* [What is being asked]:
Print each of the following lines word for word, with no changes.

* [Record list]:
################

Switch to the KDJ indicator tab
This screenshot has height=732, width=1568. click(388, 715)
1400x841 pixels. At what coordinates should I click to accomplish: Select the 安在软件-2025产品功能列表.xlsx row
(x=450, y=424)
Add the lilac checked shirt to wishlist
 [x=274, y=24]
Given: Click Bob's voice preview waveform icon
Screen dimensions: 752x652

################

* [Answer to the problem]:
Switch to the KDJ indicator tab
This screenshot has height=732, width=1568. click(388, 715)
1400x841 pixels. At what coordinates should I click to accomplish: Select the 安在软件-2025产品功能列表.xlsx row
(x=450, y=424)
Add the lilac checked shirt to wishlist
 [x=274, y=24]
Given: Click Bob's voice preview waveform icon
Screen dimensions: 752x652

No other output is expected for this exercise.